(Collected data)
════════════════
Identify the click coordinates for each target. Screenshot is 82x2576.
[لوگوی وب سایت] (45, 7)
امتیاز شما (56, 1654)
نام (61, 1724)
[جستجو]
════════════════
Each record needs to be duplicated exactly.

Identify the click coordinates for each target. Screenshot is 82x2576.
[لوگوی وب سایت] (45, 7)
امتیاز شما (56, 1654)
نام (61, 1724)
[جستجو]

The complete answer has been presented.